Bucharest metro station

Crângași is a metro station in the Crângași neighborhood, northwestern Bucharest.

It was opened to the public on 22 December 1984 as a terminus of the M1 line, one-line extension from Semănătoarea. On 24 December 1987, the line was extended further to Gara de Nord.

The station is unusual in that it has three tracks on the same level, one of which has never been used by passengers (it is sometimes used for temporary storage of trains). The explanation is that Crîngași was initially designed to also house the "Y point" for the M1 and a southern semi-circular line (where southbound trains use a similar platform, and northbound trains use different platforms), in a manner similar to the way Eroilor functioned from 1979 to 1999 and from 2009 to present day – Line 1 and 2 used for trains entering the common section from different routes while line 3 for trains exiting the different routes). However, by 1986, when construction began on the section between Crîngași and Gara de Nord, the plans were changed (a common feature for Bucharest's metro), with M4 (the line designation for the abandoned semi-circular southern line) being re-purposed as a Gara de Nord to Bucureștii-Noi line. However, aside from the third platform, there are also noticeable stub-tunnels which would have led towards the next station on the abandoned line.

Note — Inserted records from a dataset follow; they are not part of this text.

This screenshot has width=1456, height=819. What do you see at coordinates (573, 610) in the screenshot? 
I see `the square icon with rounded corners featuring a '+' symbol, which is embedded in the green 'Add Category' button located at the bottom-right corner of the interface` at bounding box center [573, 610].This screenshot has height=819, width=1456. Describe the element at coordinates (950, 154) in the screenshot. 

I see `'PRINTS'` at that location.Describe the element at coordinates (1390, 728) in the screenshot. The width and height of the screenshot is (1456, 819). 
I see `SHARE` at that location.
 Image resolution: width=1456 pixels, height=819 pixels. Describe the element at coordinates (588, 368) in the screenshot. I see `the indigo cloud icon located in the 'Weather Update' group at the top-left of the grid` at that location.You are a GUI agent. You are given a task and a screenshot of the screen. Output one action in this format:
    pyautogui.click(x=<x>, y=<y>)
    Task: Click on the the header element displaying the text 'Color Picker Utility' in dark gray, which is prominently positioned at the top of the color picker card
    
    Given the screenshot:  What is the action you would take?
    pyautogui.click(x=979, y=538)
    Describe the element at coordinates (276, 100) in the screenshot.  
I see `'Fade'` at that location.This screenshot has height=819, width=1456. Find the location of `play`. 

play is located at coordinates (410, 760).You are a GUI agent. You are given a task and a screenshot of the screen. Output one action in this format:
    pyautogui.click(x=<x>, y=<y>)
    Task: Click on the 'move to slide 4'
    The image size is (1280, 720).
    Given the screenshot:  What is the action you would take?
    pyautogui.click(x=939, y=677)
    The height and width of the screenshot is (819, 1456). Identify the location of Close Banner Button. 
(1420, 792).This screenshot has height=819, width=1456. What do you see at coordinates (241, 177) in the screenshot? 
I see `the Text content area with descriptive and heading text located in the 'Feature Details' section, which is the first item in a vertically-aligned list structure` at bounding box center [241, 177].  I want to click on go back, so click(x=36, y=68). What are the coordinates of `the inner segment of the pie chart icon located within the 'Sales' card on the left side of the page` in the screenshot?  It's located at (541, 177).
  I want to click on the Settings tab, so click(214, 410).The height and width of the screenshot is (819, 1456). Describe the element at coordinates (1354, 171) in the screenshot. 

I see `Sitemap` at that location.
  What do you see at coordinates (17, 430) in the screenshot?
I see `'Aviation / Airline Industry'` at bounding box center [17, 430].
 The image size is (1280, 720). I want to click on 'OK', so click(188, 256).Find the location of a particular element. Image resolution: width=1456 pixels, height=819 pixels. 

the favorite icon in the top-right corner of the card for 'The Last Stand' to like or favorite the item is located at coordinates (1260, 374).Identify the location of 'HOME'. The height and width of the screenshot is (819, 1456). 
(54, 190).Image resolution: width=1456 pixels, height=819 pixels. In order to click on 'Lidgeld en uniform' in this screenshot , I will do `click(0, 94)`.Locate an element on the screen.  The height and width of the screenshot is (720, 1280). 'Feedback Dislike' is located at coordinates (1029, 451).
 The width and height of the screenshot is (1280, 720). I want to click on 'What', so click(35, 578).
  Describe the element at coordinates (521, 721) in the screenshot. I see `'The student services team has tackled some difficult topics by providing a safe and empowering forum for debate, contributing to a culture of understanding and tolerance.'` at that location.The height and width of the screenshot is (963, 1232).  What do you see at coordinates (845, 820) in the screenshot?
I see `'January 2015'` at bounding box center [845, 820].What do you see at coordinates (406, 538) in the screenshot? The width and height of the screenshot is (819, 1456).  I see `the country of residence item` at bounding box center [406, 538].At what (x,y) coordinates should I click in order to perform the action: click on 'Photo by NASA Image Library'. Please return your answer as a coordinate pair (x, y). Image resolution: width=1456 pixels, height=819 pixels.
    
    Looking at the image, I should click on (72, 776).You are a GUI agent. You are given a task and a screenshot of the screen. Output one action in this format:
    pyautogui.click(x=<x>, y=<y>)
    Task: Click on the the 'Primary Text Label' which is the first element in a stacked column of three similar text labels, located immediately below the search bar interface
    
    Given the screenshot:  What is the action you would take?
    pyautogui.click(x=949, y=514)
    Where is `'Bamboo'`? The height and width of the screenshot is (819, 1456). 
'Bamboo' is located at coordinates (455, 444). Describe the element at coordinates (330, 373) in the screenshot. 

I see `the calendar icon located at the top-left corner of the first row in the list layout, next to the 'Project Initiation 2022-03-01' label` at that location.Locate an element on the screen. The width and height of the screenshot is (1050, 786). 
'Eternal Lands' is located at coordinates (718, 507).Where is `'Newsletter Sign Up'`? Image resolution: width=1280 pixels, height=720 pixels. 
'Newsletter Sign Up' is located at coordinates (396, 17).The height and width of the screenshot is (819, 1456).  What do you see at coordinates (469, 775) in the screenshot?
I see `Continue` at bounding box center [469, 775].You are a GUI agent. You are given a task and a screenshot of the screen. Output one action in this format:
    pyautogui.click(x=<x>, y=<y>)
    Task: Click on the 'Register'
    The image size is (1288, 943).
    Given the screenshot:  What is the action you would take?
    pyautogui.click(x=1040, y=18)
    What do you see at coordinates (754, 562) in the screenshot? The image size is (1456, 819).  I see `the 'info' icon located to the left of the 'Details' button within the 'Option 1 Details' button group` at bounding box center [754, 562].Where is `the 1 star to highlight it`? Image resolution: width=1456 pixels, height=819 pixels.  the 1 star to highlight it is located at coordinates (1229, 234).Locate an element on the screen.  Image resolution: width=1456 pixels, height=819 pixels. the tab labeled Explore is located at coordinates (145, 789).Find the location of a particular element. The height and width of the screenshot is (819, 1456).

Nowadays, the station is a point of transfer to the light rail line 41 (reconstructed in 2002), which runs from Ghencea to Piața Presei Libere. The Light Rail station is completely above the surface, and plans to bring the line underground are uncertain, as of now. There are, however, transfer tunnels linking directly to line 41.

The station was built using cut-and-cover techniques at a rather shallow depth, in grey-blue Rușchița marble with red and crimson granite and marble insertions, and features a wide central platform with an additional side platform, mirroring the design used at Eroilor station. As the unused platform is very dimly lit, the station itself is one of the darkest on the system.